DATASET CONTENT>
---*---
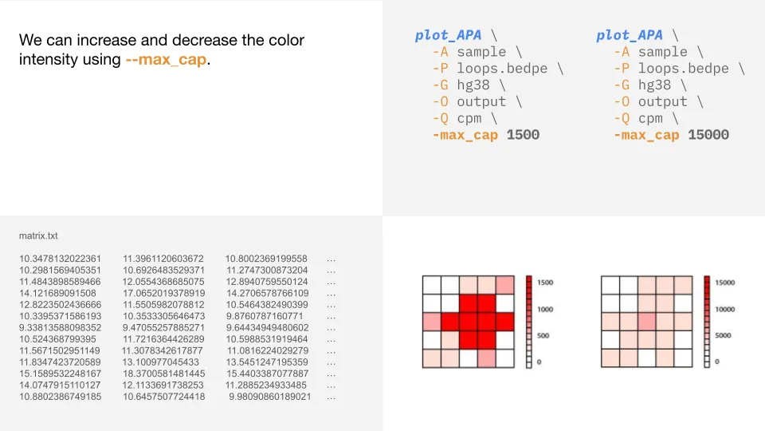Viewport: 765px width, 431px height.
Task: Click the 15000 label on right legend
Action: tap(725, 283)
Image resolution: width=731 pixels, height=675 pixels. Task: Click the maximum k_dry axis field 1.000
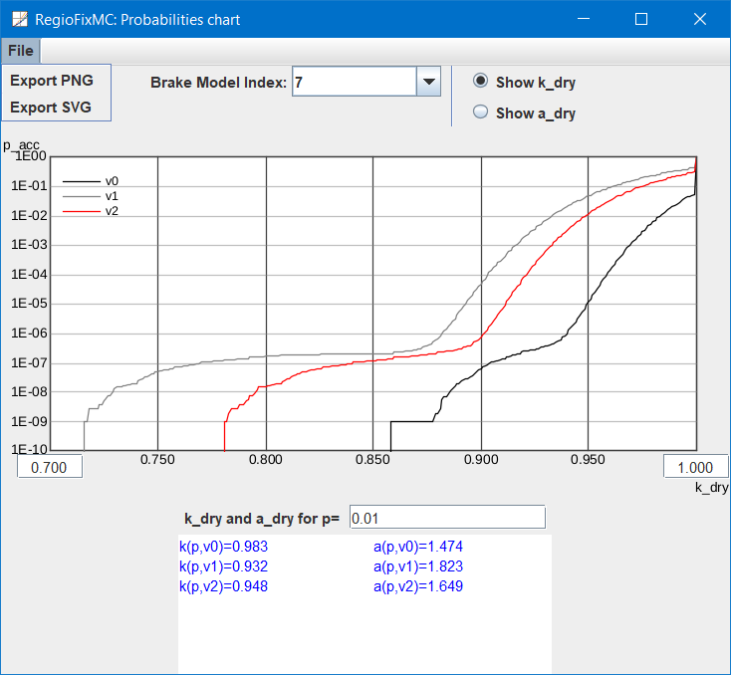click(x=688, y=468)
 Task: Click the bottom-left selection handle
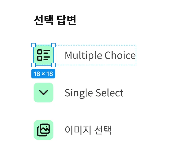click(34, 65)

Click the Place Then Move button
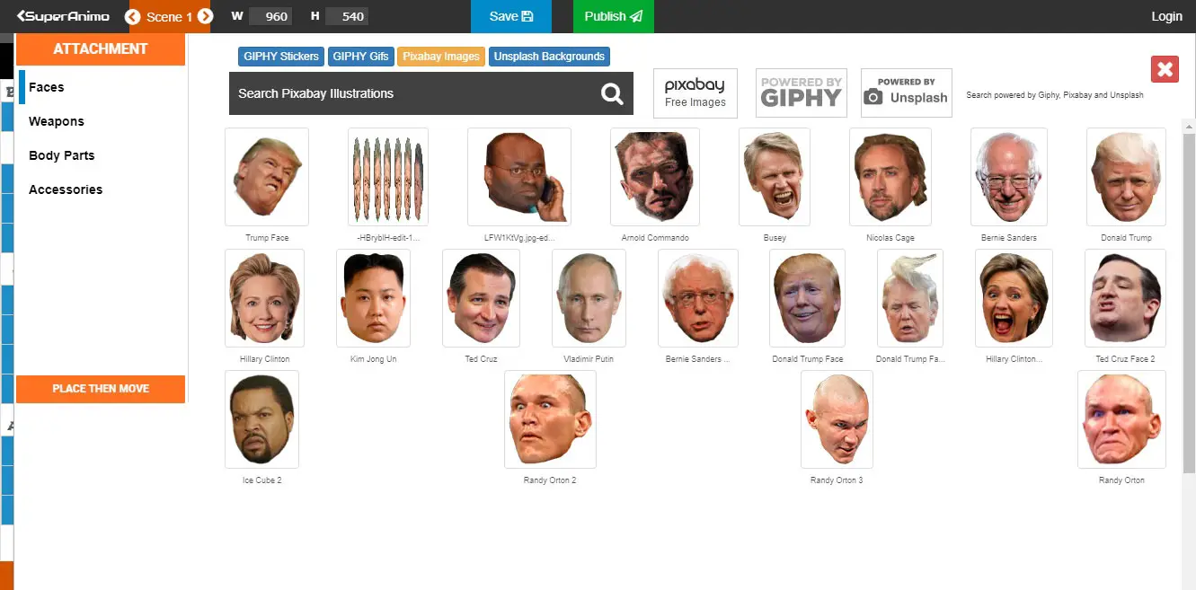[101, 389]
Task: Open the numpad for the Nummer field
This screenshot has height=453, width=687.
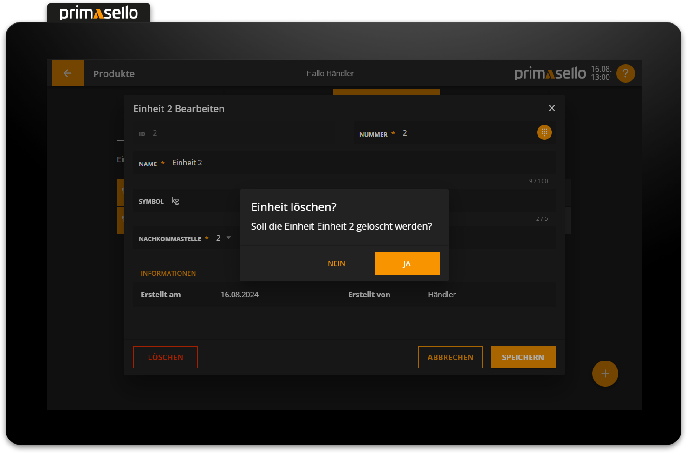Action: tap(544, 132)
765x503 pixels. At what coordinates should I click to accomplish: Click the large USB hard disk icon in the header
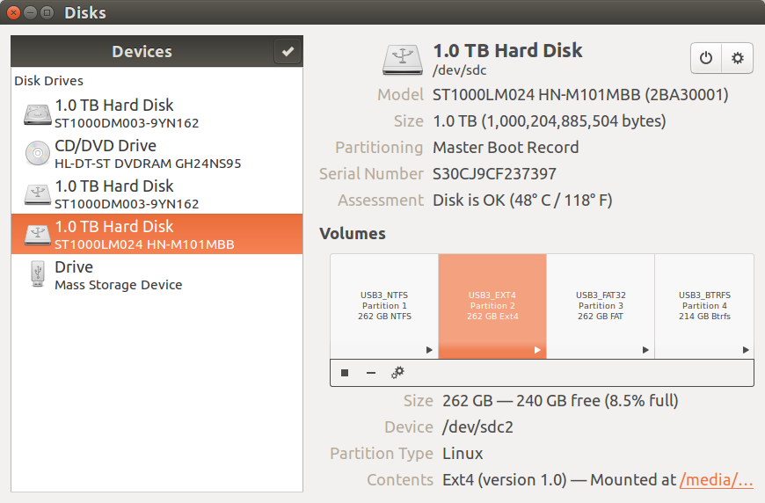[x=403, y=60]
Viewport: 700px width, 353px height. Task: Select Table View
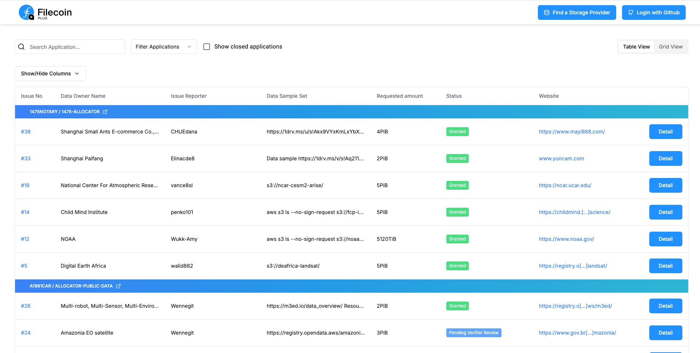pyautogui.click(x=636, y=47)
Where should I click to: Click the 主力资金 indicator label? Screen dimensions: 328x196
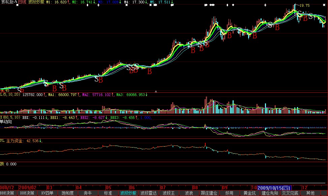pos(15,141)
---*---
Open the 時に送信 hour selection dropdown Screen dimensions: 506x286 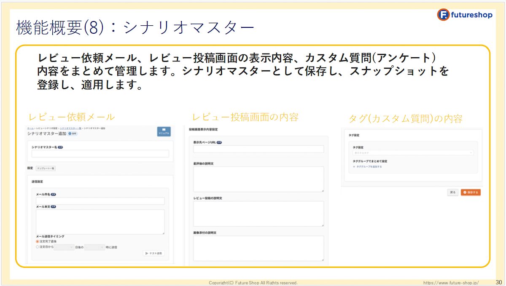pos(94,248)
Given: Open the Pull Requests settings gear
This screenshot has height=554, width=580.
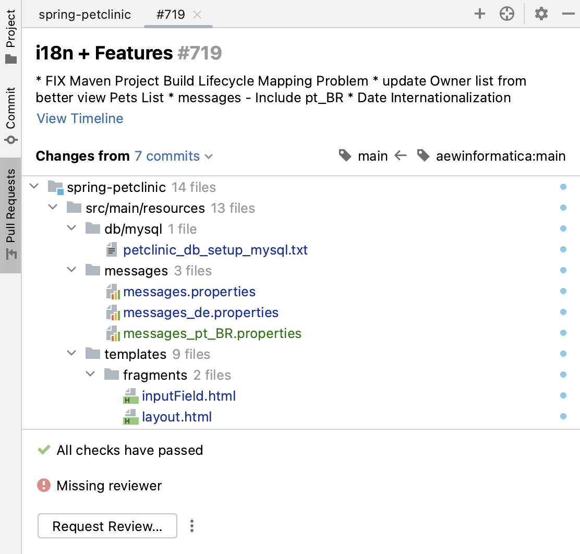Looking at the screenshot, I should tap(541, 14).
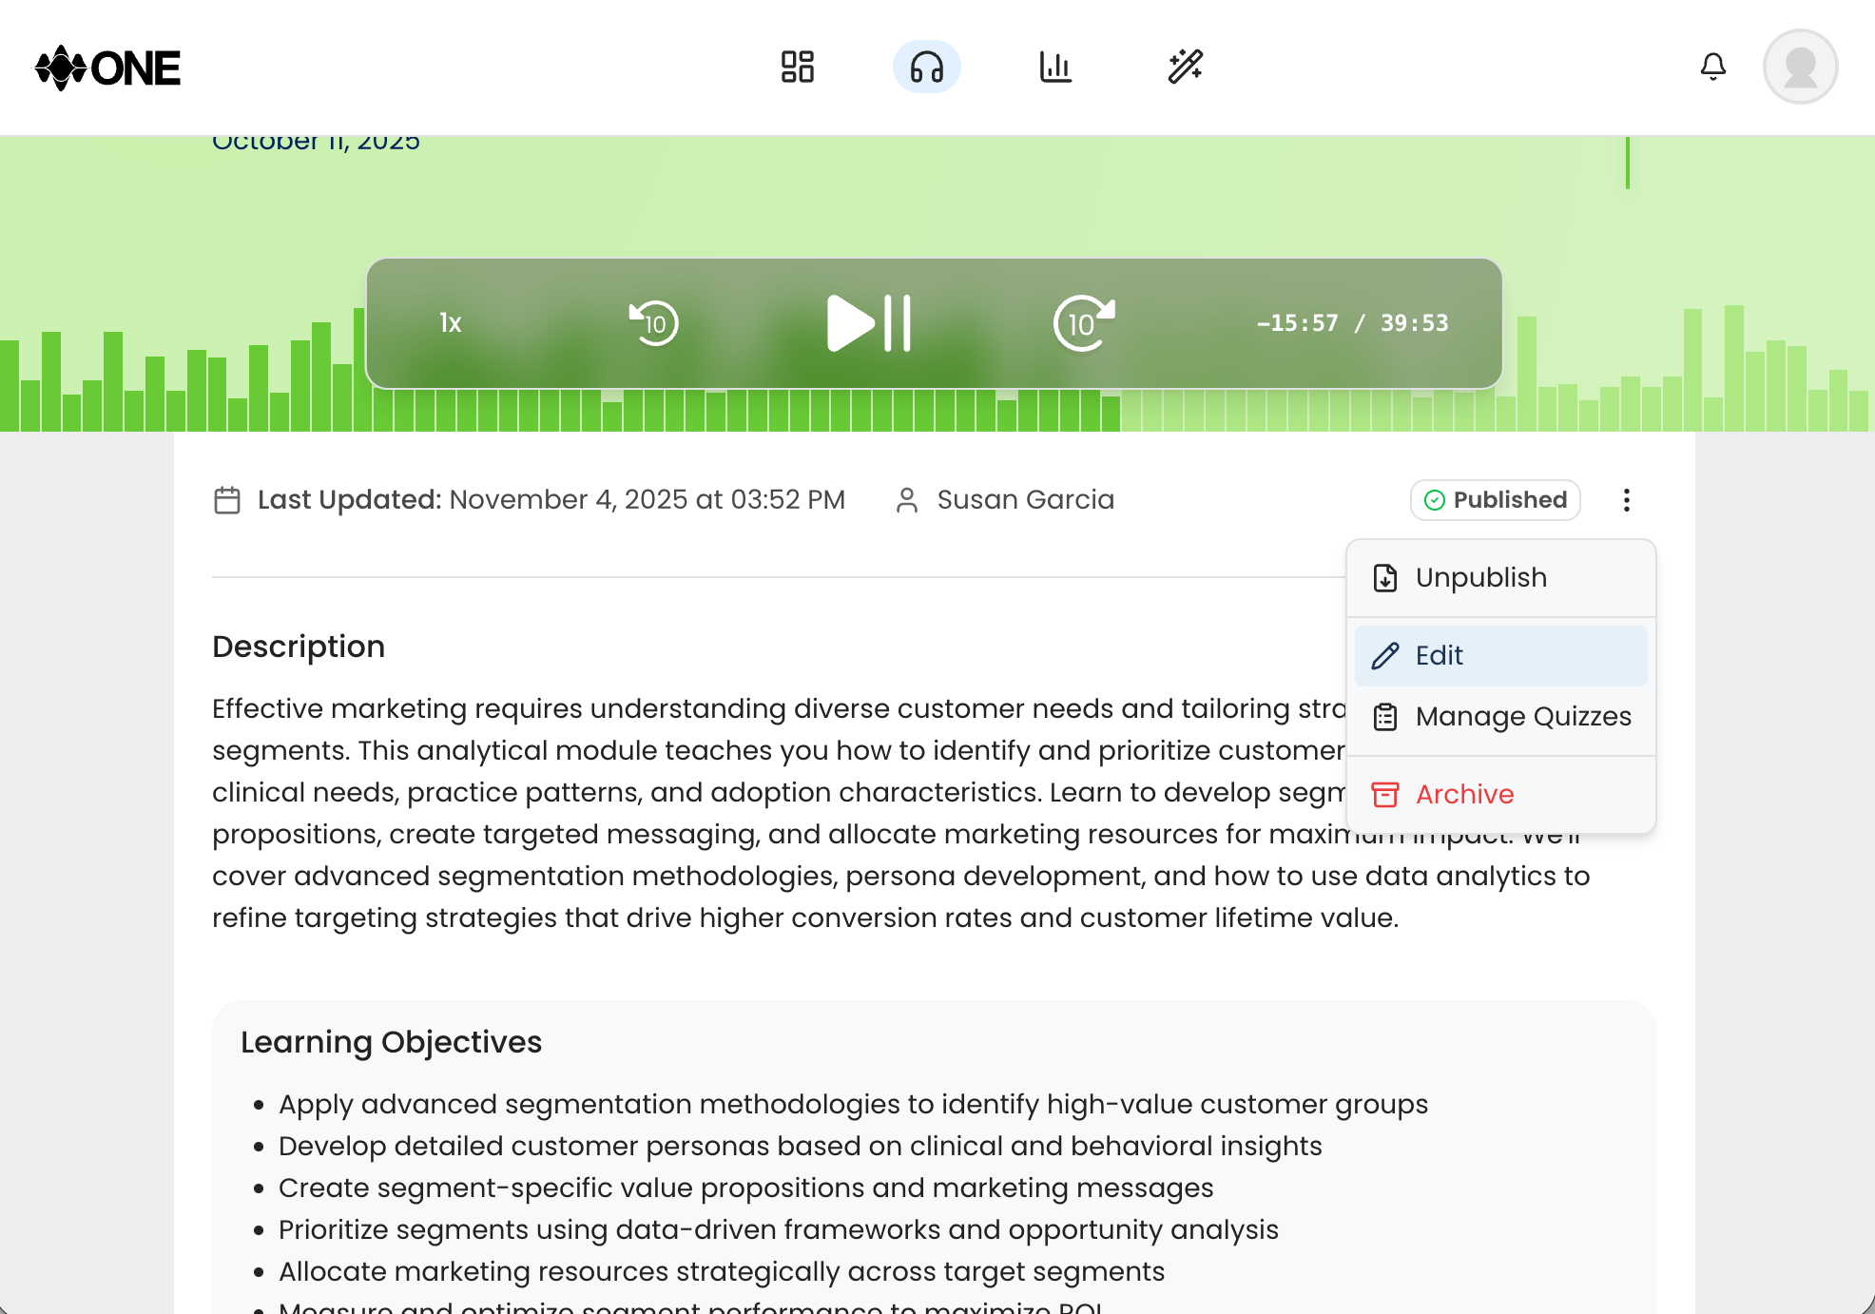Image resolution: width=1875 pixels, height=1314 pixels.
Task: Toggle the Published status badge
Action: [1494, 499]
---*---
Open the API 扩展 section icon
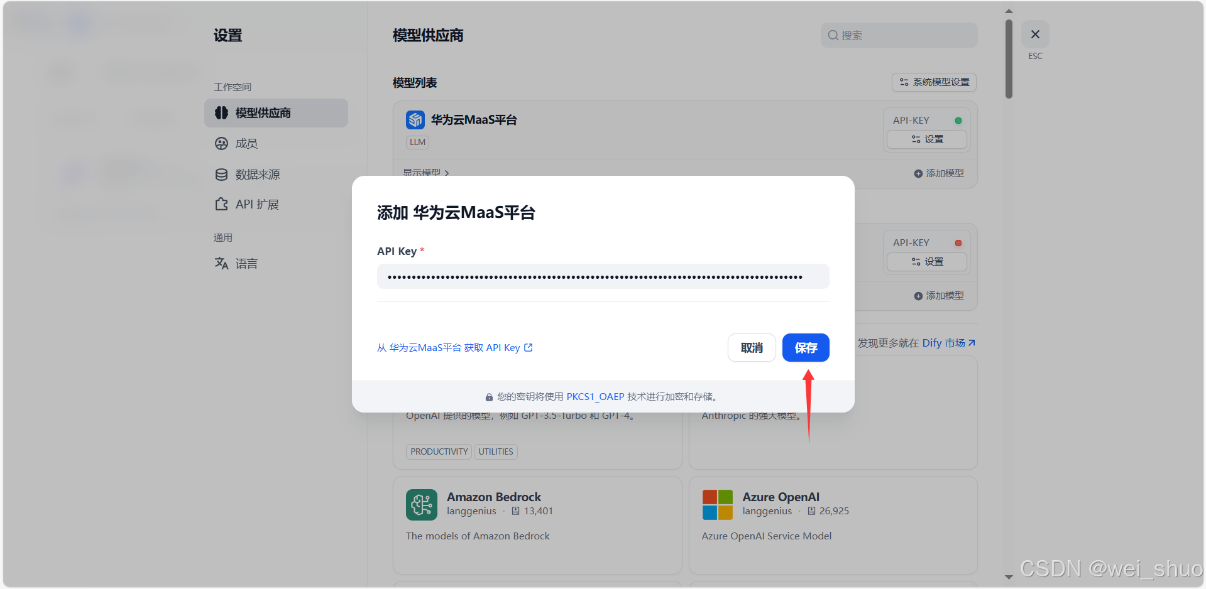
---*---
WHAT NEEDS TO BE DONE>
Copy the listing lines word for word, starting with the line that contains "Given: Open the Pull Requests settings gear" and going on through the line that contains "Action: [1494, 499]". Leave the pictures out.

CORRECT RESPONSE>
Given: Open the Pull Requests settings gear
This screenshot has height=554, width=580.
Looking at the screenshot, I should tap(541, 14).
Image resolution: width=1875 pixels, height=1314 pixels.
Task: Toggle the Published status badge
Action: [1494, 499]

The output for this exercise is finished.